Echenique se puso irónico, para hacer la cosa más distraída, aunque a él la ironía le queda como un dolor de estómago. O sea, que se le nota en la cara que más que ironía son augurios. “No sé que hacéis aquí, si no se puede”. Montero volvió a mencionar a los jefes de medios de comunicación, a las eléctricas, todo ese contubernio presidido por el malo del Inspector Gadget. Pero Pablo Iglesias, nos adelantaba, los iba a poner firmes a todos, les iba a decir que “se acabaron vuestros privilegios”. Iglesias empezaba a iluminarse como esa figura evangélica que expulsa a los mercaderes del templo. Esto ocurriría con Iglesias en el Gobierno, asumiendo ya que Podemos, Sánchez y los indepes y tal volverían a gobernar. Esa es la profecía, y la repitieron mucho.
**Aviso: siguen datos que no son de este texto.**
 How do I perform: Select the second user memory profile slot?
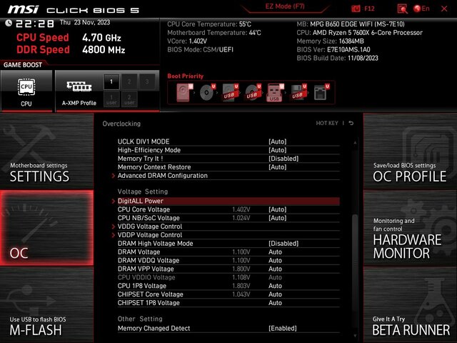(x=129, y=99)
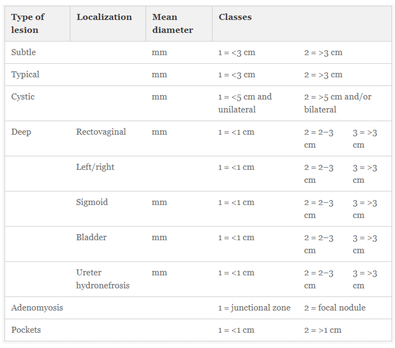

Furioso, bautista, profético, como un predicador de Las Vegas, Iglesias volvió a sus clásicos

Pablo Iglesias subió, por fin, ya tarde, con luces pop que venían del Reina Sofía dándole aureola a la cola desbarajustada. Sentado estaba serio, pero en el escenario se encendió como un toro mecánico. Furioso, bautista, profético, como un predicador de Las Vegas, volvió a sus clásicos. Los poderosos, con apellidos, como casas reales, que tienen más poder que los diputados sin que nadie los haya votado. Incluyó a los medios de comunicación, que sin duda Iglesias piensa que deben decidir sus noticias y sus opiniones haciendo reuniones en las barberías de las plazas. A todos los poderosos los pasará él por esa fusta suya, la de Mariló Montero quizá, para que aprendan quién manda. Aunque a veces no necesita ni la fusta. Recordó una reunión con Pedro Sánchez, como entre cartas y whiskies, y cómo le dijo, plantándose con la mano o con la espuela “no voy a bajar de 900, Pedro”. Eso es un líder.
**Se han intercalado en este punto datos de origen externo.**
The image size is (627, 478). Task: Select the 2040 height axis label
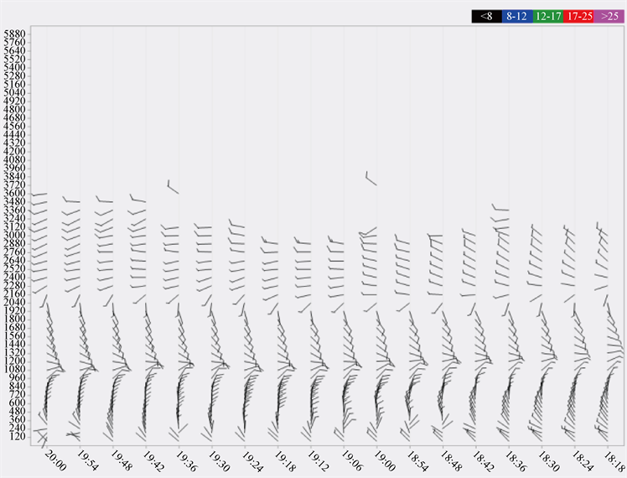(16, 302)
Sobre Cataluña insistió en el diálogo, la reconciliación, pero afirmando que “no queremos presos políticos en España”. Lo de que la justicia haga cumplir las leyes es todavía, para él, alguna imposición del Club Bilderberg contra el pueblo. Tiene cosas, aún, de Iker Jiménez. Llegó a hacer autocrítica pero de una manera cínica, reconociendo que “han dado vergüenza ajena con sus problemas internos”, reivindicando a la gente que verdaderamente sostiene al partido, mientras cada vez se nota más, desde su torreón de montaña de Galapagar, ese estalinismo con lista de bodas con el que maneja Podemos.
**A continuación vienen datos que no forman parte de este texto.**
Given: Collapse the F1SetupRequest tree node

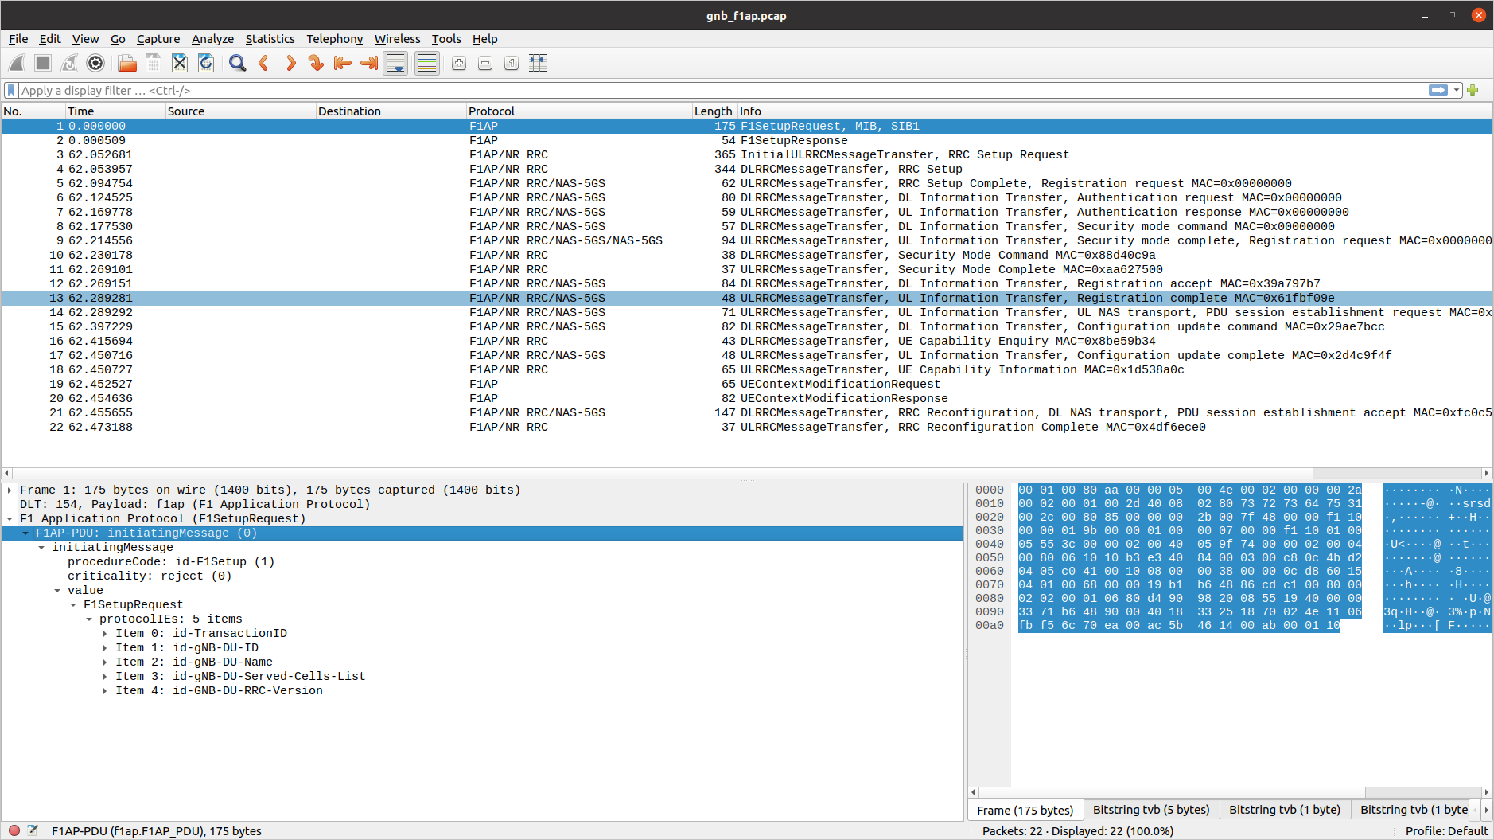Looking at the screenshot, I should 73,605.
A pesar de afirmar que estaban más cerca que nunca de entrar en el Gobierno, Pablo Iglesias no hizo el discurso de las victorias, sino el de las derrotas. La radicalización, la vuelta a las esencias (porque si algo ha fallado ha sido por traicionar las esencias), es típico de las sectas a las que les ha fallado la fecha del fin del mundo o del nuevo reino y saben que hay que volver a activar a la gente no para el triunfo, sino para la paciencia. La gente volvía a gritar “sí se puede” mientras la noche, ya, había hecho su propia obra contemporánea con esa revolución que cabía en los cafés de una plaza. Pablo Iglesias acabó casi babeando, como después de expulsar a los malos espíritus de la banca y la derechona. El exorcismo fue largo, previsible y no sé si da para que el Cristo desclavado, el Sabina deshuesado e intermitente que parece Iglesias, vuelva a su hornacina de revolucionario con pantuflas de osito.